Retirada das luminárias japonesas da rua dos Aflitos foi um pequeno passo

Há muito mais a ser feito na Liberdade em busca de reparação histórica

FONTEFolha de São Paulo, por Douglas Nascimento
Luminárias japonesas são substituídas por outras de LED na rua dos Aflitos, na Liberdade (região central de São Paulo), a pedido do movimento negro e indígena - Ale Watanabe

O noticiário sobre São Paulo nos últimos dias teve como um dos principais assuntos a remoção das luminárias japonesas de um pequeno beco do bairro paulistano da Liberdade, a chamada rua dos Aflitos.

Por aí muito se escreveu sobre o tema usando a palavra “polêmica” junto ao assunto, algo que não farei aqui pois não vejo polêmica alguma, mas a reparação de um apagamento histórico que finalmente começou a acontecer.

As luminárias japonesas do bairro da Liberdade foram instaladas na década de 1970 pela prefeitura paulistana e tiveram sua conclusão no ano de 1974. Foi o ato final de um gesto que unia a comunidade oriental do bairro, na época quase na totalidade de japoneses, com a prefeitura no objetivo de formar ali, meio que artificialmente, o bairro oriental da capital paulista, na esteira de copiar modismos estrangeiros que o brasileiro adora. Em plena ditadura militar, não consta que a comunidade negra foi ouvida à época sobre o que pensava a respeito.

Os anos e as décadas foram se passando e gerações cresceram. Entendo que o bairro da Liberdade era dos japoneses desde sempre. Eu mesmo, quando criança, visitava o bairro com meus pais e nunca sequer imaginei que a história daquele bairro era mais antiga, profunda e dolorosa do que eu conhecia. O apagamento da identidade negra, se intencional ou não, obteve grande êxito.

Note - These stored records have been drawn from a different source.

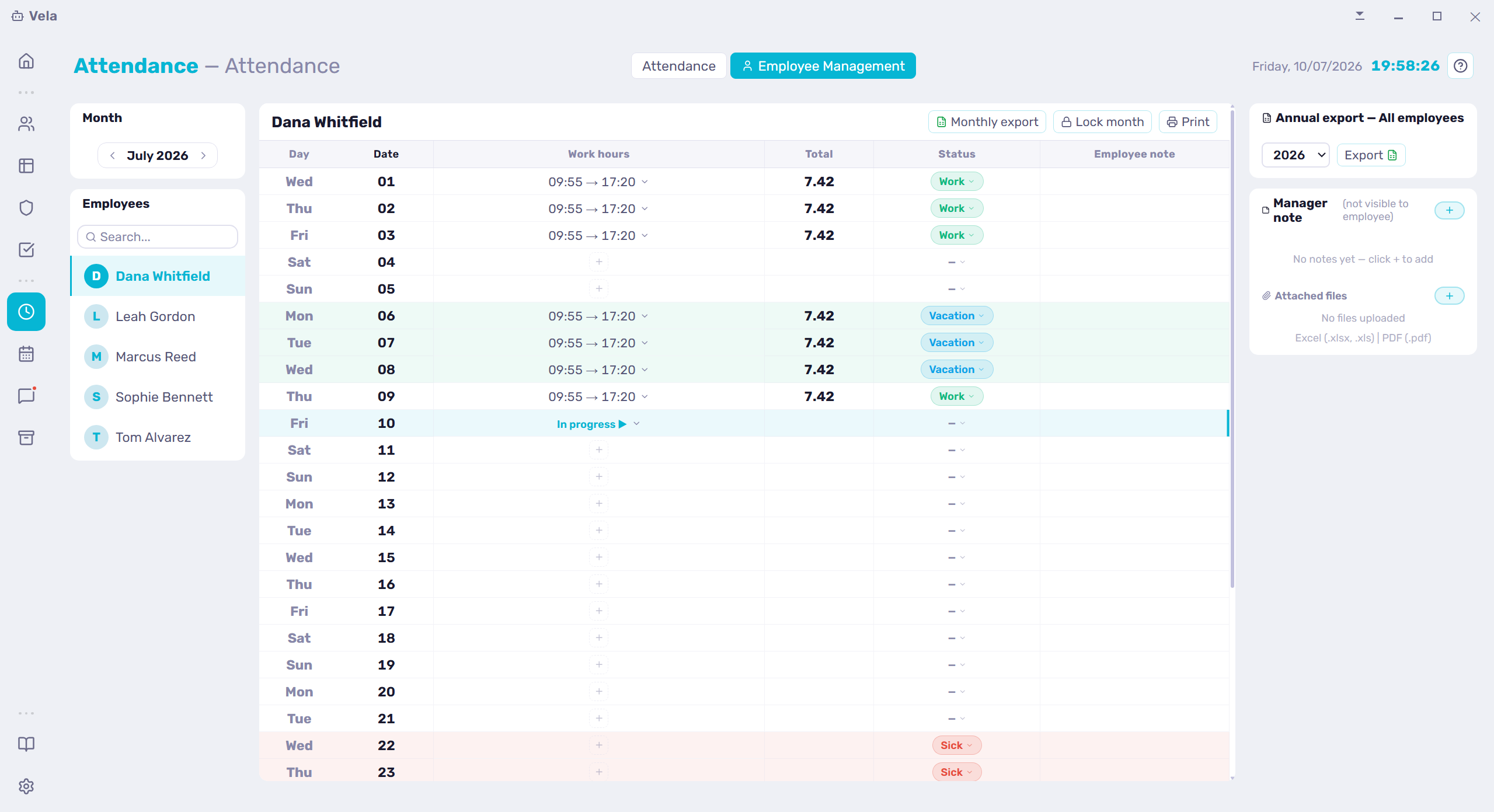The image size is (1494, 812).
Task: Open the book documentation icon in sidebar
Action: [26, 744]
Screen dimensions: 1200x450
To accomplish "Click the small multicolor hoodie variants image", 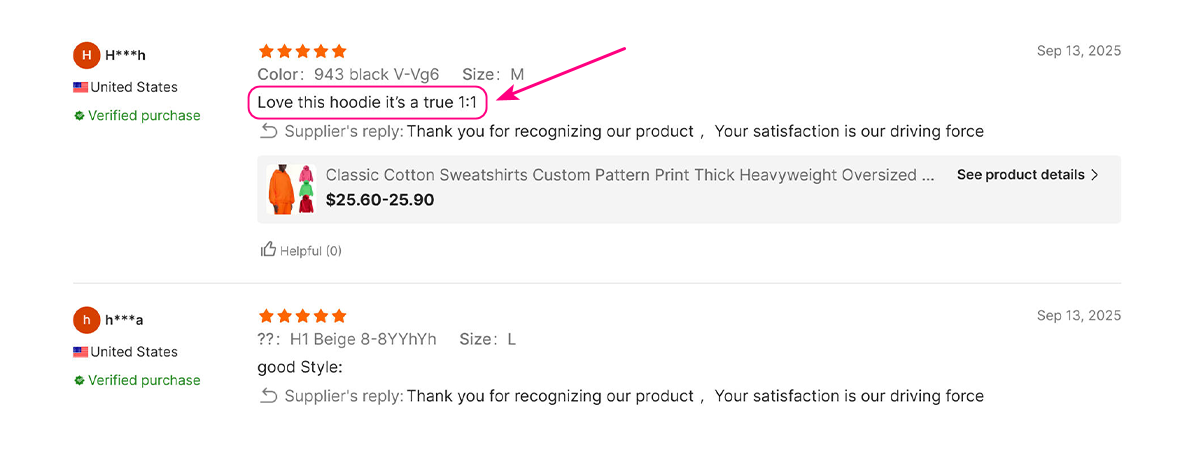I will coord(307,189).
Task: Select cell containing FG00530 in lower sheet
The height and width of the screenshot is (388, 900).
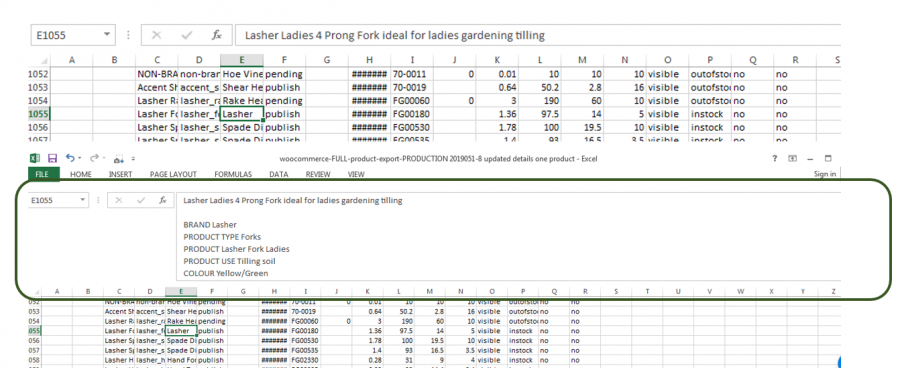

Nos últimos anos os movimentos de consciência negra e uma melhor compreensão das origens do bairro pelos paulistanos vem trazendo de volta uma história que parecia relegada ao esquecimento: as reais origens da Liberdade.

Ainda que eu concorde e saliente a importância inegável da contribuição japonesa para o desenvolvimento e reconhecimento do bairro como uma das principais atrações turísticas e gastronômicas de São Paulo, é inegável que aqueles que ocuparam o bairro após 1912, data que a presença japonesa começou de fato por ali, pouco fizeram para preservar o legado dos primeiros habitantes da região.

Como pouco ou nada fizeram quando em 2018 o então governador de São Paulo, Márcio França (PSB), alterou através de decreto o nome da estação Liberdade do Metrô para Japão-Liberdade. Ideia alias que surgiu primeiro na Câmara Municipal paulistana em projeto de lei dos vereadores Ota e Milton Leite. Notem que o primeiro nome estação, o mais fácil de memorizar, ficou Japão e não Liberdade.

As placas da antiga estação Liberdade, da linha 1- azul do metrô foram substituídas em 2018, a mudança foi decretada pelo governador Márcio França. – Marcelo Justo/Folhapress

Nos últimos anos esforços de coletivos negros e de paulistanos abnegados estão trazendo à tona a tão sofrida memória negra há tanto esquecida e fragmentada. A escultura da sambista Madrinha Eunice, o início da restauração da Capela dos Aflitos e a remoção das luminárias do beco são apenas os primeiros atos.

Agora é preciso urgentemente desfazer a grande injustiça que foi renomear a estação do Metrô, proibir a entrada de veículos na rua dos Aflitos e levar recursos da prefeitura à baixada do Glicério, região do bairro da Liberdade que nunca teve luminárias orientais e sempre foi esquecida pelo poder público. Outro ato importante é instalar uma placa do inventário Memória Paulistana na antiga sede do clube Paulistano da Glória.

Infelizmente existem duas Liberdades: a oriental sempre lembrada e a negra, sempre esquecida. É hora disso acabar de uma vez por todas, e o primeiro passo, ainda que pequeno, foi dado.